Saturday, June 2, 2012

June 2

For all my blog readers who are longing to experience some nervous anxiety that is not their own, today is your day. Our Miss Barrett has been thrown into a nervous state by the proposition that she meet Browning's sister and feels compelled to explain to Browning why she cannot see her:

"You understand, dearest beloved, all I could mean about your sister’s coming here. Both I was afraid of not being liked enough .. which was one reason, & none the less reasonable because of your being ‘infatuated’ .. (oh, that is precisely the word to use, & indeed I never falter to myself in the applying of it!)—and I felt it to be impossible for me to receive so near a relative of yours, your own only sister, as I should another & a stranger. There would be the need in me of being affectionate to your sister! how could I not? & yet, how could I? Everything is at once too near & too far—it is enough to make me tremble to think of it—it did, when Mr Kenyon made his proposition. I would rather, ten times over, receive Queen Victoria & all her court––do you understand? can you misunderstand? can you pretend to fancy, as you talked yesterday, that the reluctance came from my having ‘too many visitors,’ or from any of those common causes. Why, she is your sister—& that was the cause of the reluctance. You will not dare to turn it into a wrong against yourself."

I must confess, dear blogoleers, that I feel a great affinity with Miss Barrett. I understand her shyness. But what gives me pause here is her reasoning. Her normally well thought out argumentation escapes her here. She believes that because Browning is infatuated with her that he has over sold her to his sister; that makes sense. However, her exclamation! that she would have to be affectionate to his sister does not seem rational. Why couldn't she just be cordial and if they got on that would be wonderful and if they didn't they could just continue to be cordial. If Browning's sister did not like Miss Barrett she probably wouldn't come back. There is the possibility that his sister could attempt to talk Browning out of the infatuation, but that doesn't seem to be part of Miss Barrett's calculation. But what else is going on in Miss Barrett's brain today?
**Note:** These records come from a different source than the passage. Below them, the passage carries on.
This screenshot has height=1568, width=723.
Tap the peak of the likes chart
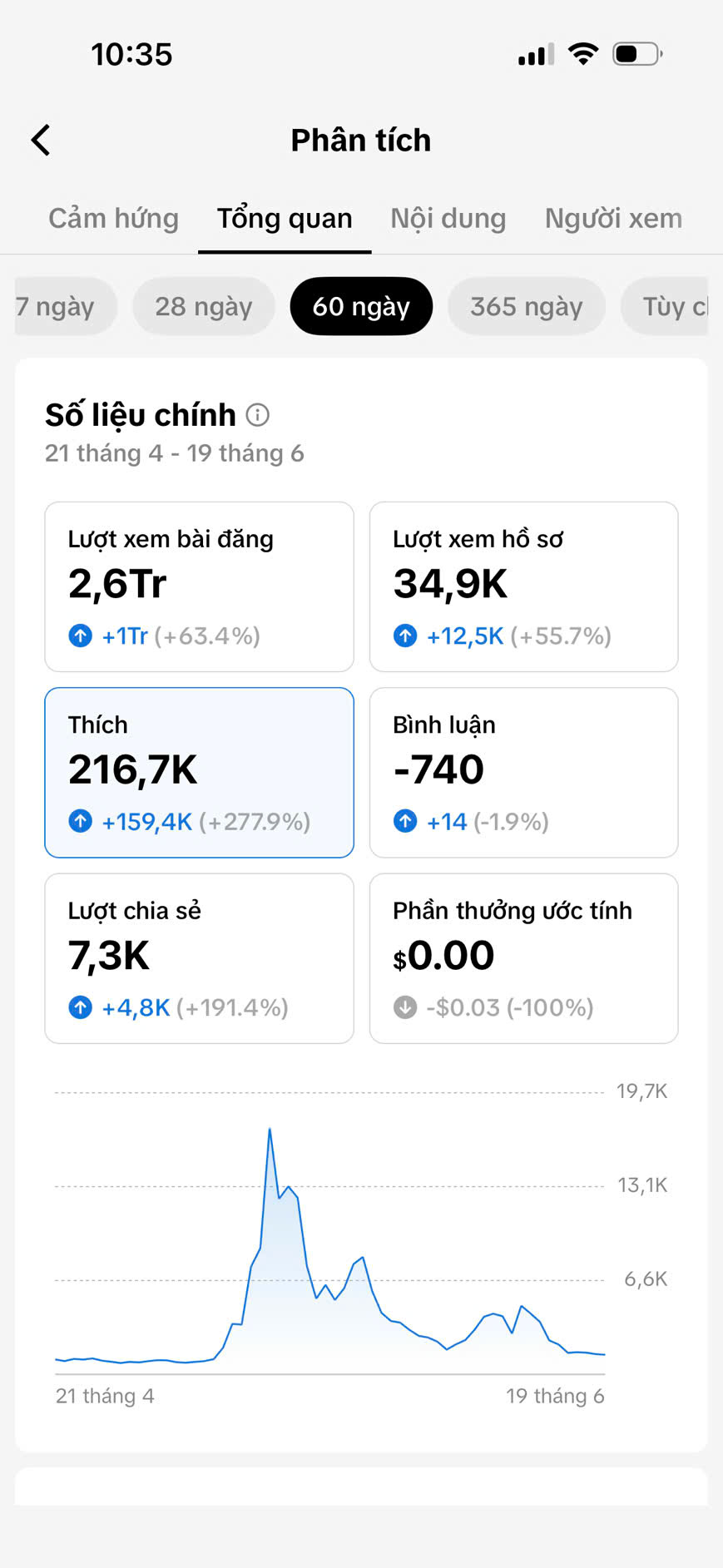coord(270,1130)
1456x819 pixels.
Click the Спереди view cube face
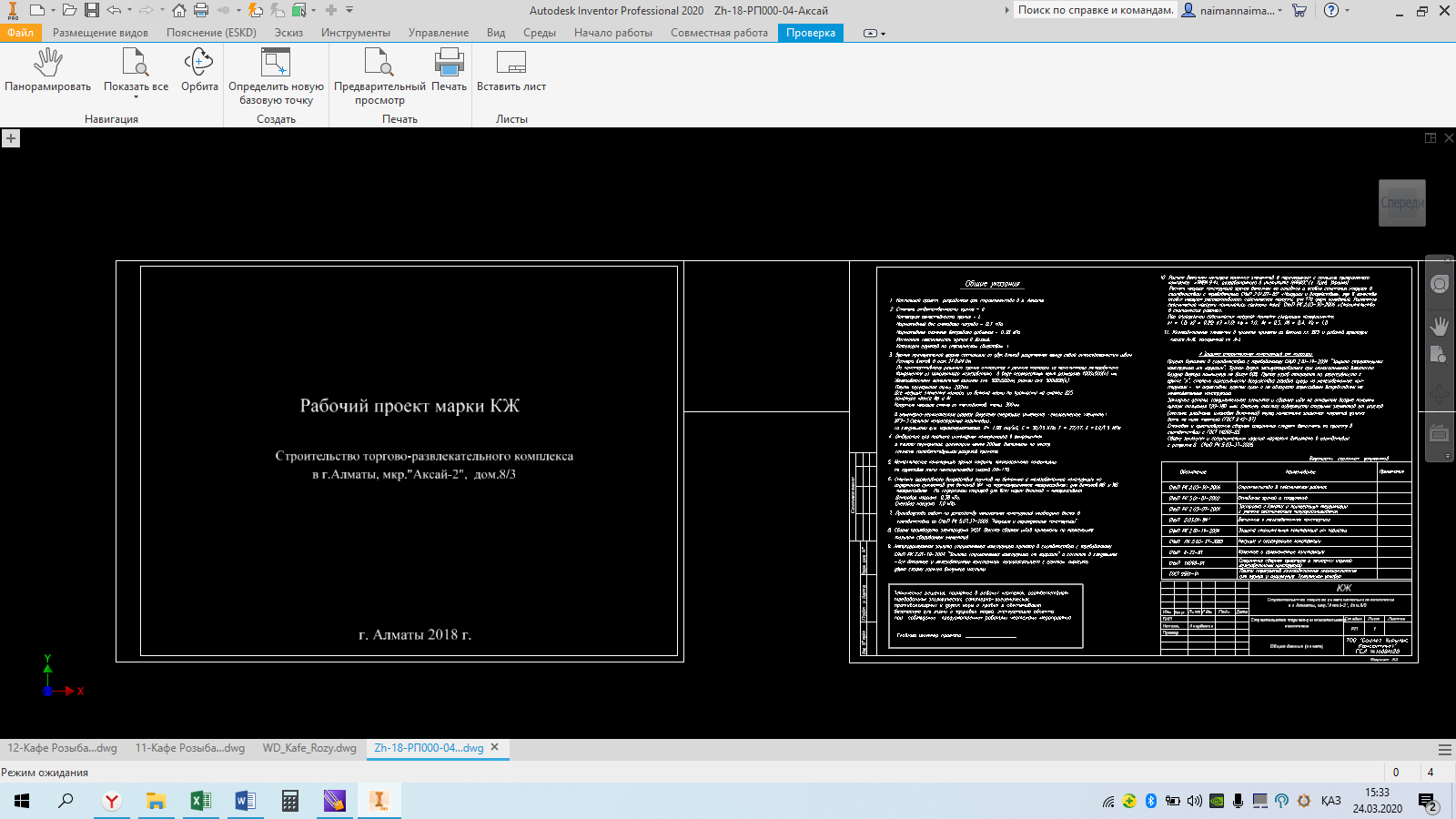1401,202
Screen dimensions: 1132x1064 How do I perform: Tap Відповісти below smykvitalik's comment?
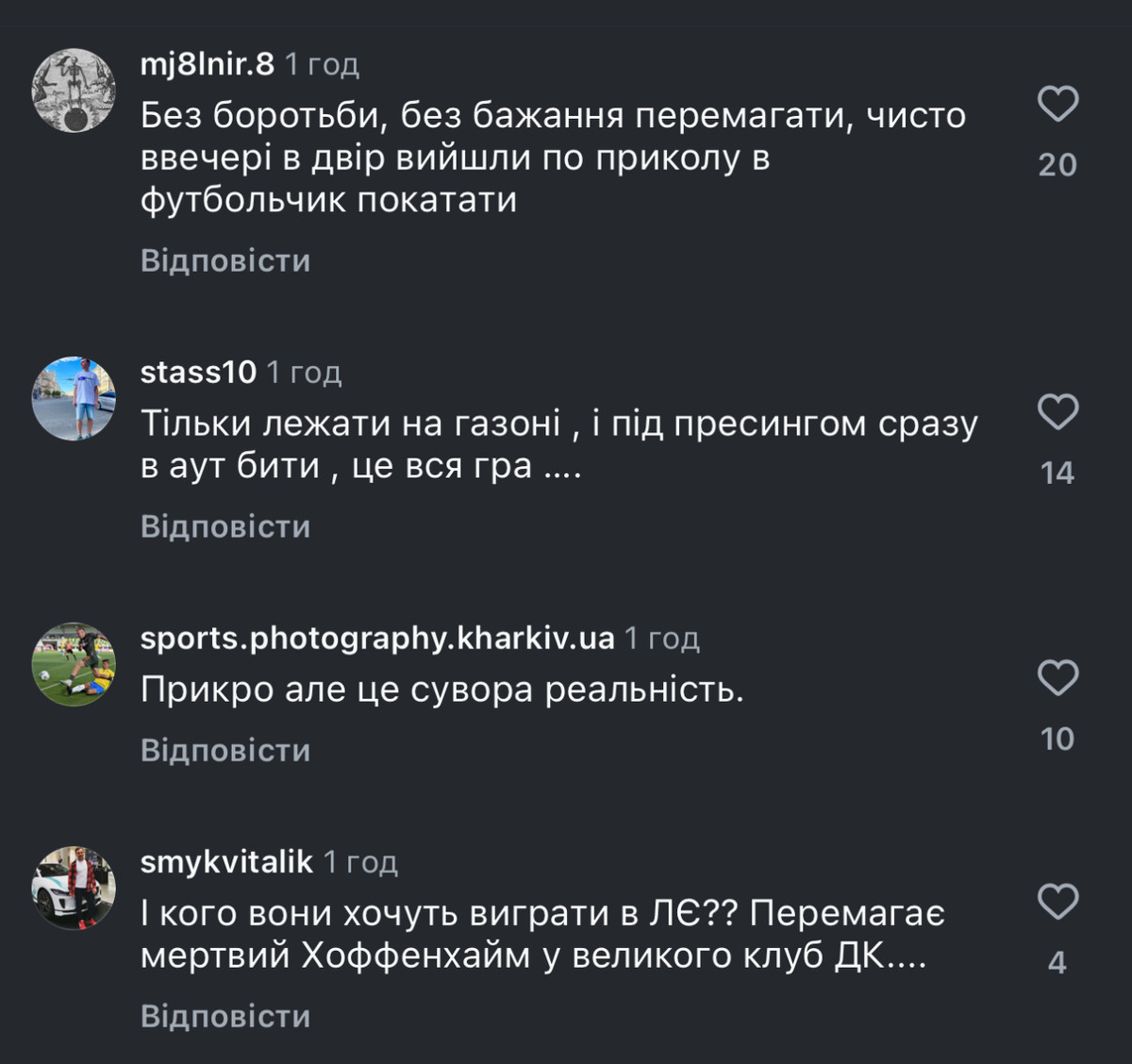(x=225, y=1016)
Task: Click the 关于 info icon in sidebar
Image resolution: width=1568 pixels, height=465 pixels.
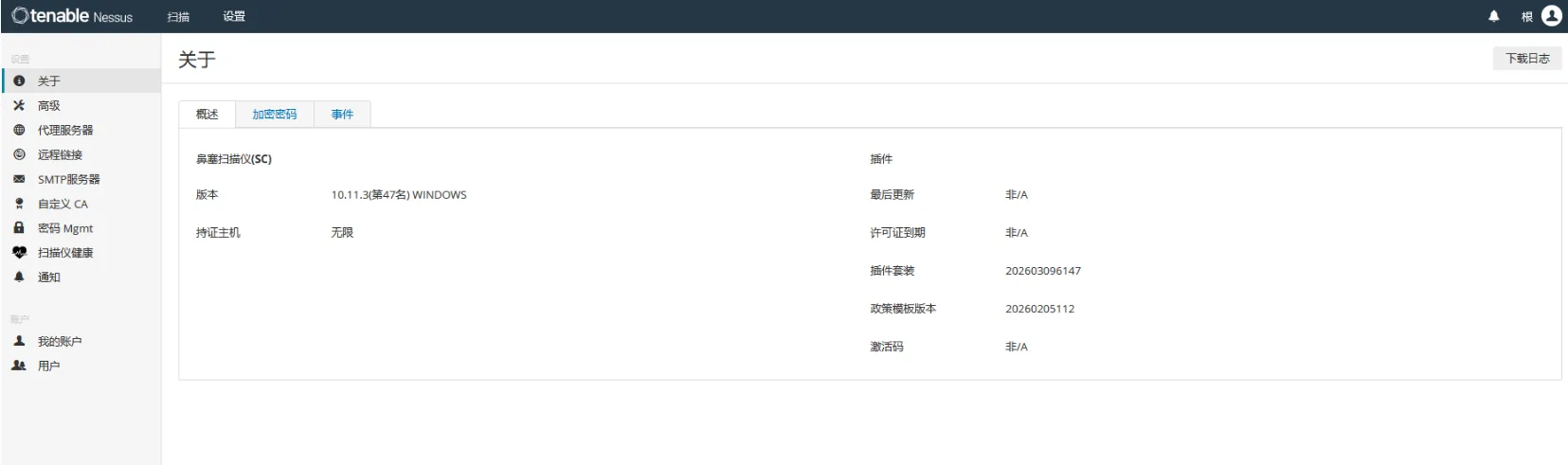Action: tap(19, 81)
"Now I am going to ask you a question, dearest of mine, & you will consider it carefully & examine your own wishes in respect to it, before I have any answer. In fact it is not necessary to treat of the subject of it at all at this moment—we have a great deal of time before us. Still, I want to know whether, upon reflection, you see it to be wiser & better for me to go to Italy with Miss Bayley, or with any other person who may be willing to take me, (supposing I should find such a plan possible) & that you should follow with Mr Chorley or alone, .. leaving other thoughts for another year. Or if I find this scheme as far as I am concerned, impossible, shall we gain anything, do you think, on any side of the question that you can see, by remaining quietly as we are, you at New Cross, & I here, until next year’s summer or autumn? Shall we be wiser, more prudent, for any reason, or in any degree, by such a delay—?
It is the question I ask you—it is no proposal of mine, understand—nor shall I tell you my own impression about it– I have told you that I would do as you should decide, & I will do that & no other. Only on that very account it is the more necessary that you should decide well, & according to the best lights of your own judgement & reason–"

Okay, now I think I understand the reasoning here. She is trying to give him a path out. In part one of the letter she tells him that she is too nervous to meet his sister. She realizes that this might be a problem for  him (I have to think that he could have talked her into it) and so gives him a way of saying: 'Well, she is a mess. I should try to find another genius poet and drop her because, for pity's sake, she is scared of my sister.'

She writes again later in the day, more chatty.  She seems to have gotten over her nervous mood but does mention her inquiry:

"You will not mistake what I said to you this morning my own beloved—you will not?– My promise to you was to place the decision in your hands—& my desire is simply that you should decide according to your judgement & understanding .. I do not say, your affections, this time. Now it has struck me that you have a sort of instinct .. But no—I shall not write on that subject tonight..."

She ends her evening letter with a teazing taunt and then thinks better of it:

"But will you explain to me some day why you are sorry for Italy having been mentioned between us, & why you would rather prefer Nova Zembla? So as to kill me the faster, is it?
Your Ælian says that the oldest painters used to write under a tree, when they painted one, ‘This is a tree’. So I must do, I suddenly remember, under my jests .. I being, it would appear, as bad an artist in jesting, as they were in painting. Therefore .. see the last line of the last paragraph .. ‘This is a jest.’"

Another test of Browning's nerve. How will he respond to her gentle inquiry, her feeler into his thoughts?